Friday 17 November 2017

Human Traces: Film Review

Human Traces: Film Review


Cast: Sophie Henderson, Mark Mitchinson, Vinnie Bennett
Director: Nic Gorman

New Zealand films usually fall into one or two categories - and usually fail to offer many points of difference.

From murky history pieces lecturing on how the country wronged its indigenous settlers to some dramas that never quite make it to dizzying heights of feeling more than TV fare, the industry as a whole has shied away from mystery.
Human Traces: Film Review

Step forward Nic Gorman's elegaic, intriguing and thoroughly impressive Human Traces to pick up the mantle and throw down a gauntlet.

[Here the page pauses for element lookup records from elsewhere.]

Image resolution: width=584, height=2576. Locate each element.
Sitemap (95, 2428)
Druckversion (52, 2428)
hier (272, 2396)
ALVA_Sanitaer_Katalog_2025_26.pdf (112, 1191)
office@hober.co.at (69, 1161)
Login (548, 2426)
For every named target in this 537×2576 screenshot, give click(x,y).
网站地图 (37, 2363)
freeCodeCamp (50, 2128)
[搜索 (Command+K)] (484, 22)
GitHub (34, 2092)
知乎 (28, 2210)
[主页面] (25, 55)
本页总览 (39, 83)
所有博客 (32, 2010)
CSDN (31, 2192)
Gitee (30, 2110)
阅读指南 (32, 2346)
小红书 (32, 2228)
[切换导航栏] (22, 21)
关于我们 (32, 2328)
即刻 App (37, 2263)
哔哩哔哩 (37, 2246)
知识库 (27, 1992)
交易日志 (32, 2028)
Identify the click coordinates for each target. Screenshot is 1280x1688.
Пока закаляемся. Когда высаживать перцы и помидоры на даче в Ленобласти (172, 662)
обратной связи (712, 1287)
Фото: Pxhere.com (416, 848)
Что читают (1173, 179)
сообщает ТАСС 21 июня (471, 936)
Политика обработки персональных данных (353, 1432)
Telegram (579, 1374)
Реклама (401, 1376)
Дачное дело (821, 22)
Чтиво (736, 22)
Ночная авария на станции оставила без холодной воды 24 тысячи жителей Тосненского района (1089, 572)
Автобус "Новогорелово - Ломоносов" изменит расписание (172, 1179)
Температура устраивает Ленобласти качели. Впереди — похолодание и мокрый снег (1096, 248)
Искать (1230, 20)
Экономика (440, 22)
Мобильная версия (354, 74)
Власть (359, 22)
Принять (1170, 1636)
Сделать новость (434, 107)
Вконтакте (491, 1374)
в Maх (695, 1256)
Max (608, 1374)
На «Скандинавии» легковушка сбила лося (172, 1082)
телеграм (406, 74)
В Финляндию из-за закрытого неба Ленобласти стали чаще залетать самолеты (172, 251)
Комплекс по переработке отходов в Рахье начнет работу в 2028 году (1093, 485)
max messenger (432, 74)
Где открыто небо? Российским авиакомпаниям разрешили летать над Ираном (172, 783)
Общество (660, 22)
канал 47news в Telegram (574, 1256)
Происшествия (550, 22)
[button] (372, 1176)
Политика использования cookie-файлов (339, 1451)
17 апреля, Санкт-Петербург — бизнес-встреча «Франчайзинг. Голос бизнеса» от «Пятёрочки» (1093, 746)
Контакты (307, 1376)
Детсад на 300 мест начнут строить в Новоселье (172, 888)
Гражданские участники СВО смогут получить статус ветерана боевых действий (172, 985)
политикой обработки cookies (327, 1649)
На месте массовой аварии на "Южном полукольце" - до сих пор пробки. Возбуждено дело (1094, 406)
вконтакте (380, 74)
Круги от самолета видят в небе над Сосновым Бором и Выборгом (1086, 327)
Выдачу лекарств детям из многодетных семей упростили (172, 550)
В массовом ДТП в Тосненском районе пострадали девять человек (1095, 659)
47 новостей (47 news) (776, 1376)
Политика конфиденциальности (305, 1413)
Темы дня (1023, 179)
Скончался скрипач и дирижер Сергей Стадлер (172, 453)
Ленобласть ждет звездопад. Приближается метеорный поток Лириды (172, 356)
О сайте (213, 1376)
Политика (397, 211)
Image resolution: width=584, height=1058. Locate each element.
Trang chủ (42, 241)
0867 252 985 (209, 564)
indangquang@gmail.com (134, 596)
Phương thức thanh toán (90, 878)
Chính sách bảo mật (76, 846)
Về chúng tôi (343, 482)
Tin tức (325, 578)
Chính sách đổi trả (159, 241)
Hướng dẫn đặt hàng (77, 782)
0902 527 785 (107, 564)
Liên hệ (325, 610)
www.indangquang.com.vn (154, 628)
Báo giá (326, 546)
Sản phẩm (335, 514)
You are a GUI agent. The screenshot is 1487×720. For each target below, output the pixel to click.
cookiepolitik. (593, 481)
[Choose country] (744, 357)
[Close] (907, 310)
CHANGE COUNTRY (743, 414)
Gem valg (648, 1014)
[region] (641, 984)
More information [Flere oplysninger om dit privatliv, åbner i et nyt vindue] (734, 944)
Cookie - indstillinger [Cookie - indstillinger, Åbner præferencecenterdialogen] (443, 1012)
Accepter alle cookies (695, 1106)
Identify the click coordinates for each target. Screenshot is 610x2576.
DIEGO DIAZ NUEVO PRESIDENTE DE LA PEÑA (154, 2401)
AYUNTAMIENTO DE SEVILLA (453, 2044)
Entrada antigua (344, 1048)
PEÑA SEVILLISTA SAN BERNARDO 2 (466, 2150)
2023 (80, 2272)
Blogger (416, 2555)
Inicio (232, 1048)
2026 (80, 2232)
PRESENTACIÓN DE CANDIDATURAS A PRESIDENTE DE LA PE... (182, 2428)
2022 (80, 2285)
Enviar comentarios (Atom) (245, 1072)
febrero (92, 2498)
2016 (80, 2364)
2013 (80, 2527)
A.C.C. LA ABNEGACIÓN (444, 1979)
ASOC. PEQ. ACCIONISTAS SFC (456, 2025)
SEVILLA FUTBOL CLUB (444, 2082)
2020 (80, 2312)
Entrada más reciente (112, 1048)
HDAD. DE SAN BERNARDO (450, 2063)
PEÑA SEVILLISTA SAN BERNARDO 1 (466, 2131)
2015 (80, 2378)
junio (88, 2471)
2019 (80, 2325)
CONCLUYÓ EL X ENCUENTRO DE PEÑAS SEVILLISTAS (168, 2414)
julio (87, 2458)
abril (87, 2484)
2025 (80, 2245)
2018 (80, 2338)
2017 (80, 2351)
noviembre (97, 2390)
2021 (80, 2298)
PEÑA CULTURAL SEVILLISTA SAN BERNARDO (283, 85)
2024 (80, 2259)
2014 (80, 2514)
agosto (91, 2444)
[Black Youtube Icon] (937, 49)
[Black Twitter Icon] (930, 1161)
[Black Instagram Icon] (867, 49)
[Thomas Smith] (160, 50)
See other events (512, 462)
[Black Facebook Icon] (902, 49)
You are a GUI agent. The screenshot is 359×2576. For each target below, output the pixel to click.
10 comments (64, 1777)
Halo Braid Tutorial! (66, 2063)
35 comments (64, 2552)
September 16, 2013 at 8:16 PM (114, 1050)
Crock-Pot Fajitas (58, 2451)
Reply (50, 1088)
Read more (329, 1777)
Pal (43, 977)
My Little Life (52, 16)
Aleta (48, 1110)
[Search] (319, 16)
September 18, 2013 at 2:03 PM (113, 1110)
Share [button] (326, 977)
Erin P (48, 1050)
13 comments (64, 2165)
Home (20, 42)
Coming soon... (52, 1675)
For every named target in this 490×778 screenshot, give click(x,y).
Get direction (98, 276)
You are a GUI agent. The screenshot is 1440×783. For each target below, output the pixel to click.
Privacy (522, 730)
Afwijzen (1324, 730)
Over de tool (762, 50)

In this moody and evocative piece set 750 kms south of New Zealand on an island (though in truth, with its universal themes, and stripped of its accents, it could be anywhere) where Mitchinson's Glenn is monitoring the eco-system. Sarah, his wife of 30 years his junior, (Henderson, achingly isolated and bristling for a return to home-life) doesn't believe Glenn's work is succeeding; her bond in him and with him is clearly fraying when we join them.

Their world is changed by the arrival of Vinnie Bennett's Pete, a DoC ranger and whose arrival, although expected, is fraught with suspicion.

To say more about Human Traces is to rip away its ingenue and its central mystery, a knotty and, for the large part, gripping tale.
Human Traces: Film Review

Gorman's twist-and-turns script pulls and pushes his actors in ways that are challenging, but it's the central premise of the story split into three pieces and scenes played again but from different protagonist points-of-view which give Human Traces its captivating USP.

Its psychological edges completely grab you in the second act, as everything you thought you knew and suspected is pulled from in front of your eyes. Cleverly disorienting audiences is part of its Rashomon effect, and while Human Traces hints at a lack of humanity on show, what envelops the central trio is explicitly human at its core.

As the gradual layers reveal themselves, Gorman sets scenes to the crashing waves, their churning and thrashing signifying a change in the emotional tides. He makes great fist of the rugged terrain of the Otago coastline, revelling in it to help convey the script's increasing confidence.

At times, Human Traces is a sparse film, but it's also one which soars magnificently as it plays out in front of audiences. Its third act may feel weaker as a denouement, but that's simply demonstrating how much that happens previously grips in a vice.

Moody, suspenseful and expertly executed, Human Traces is perhaps one of New Zealand's finest cinematic 2017 experiences.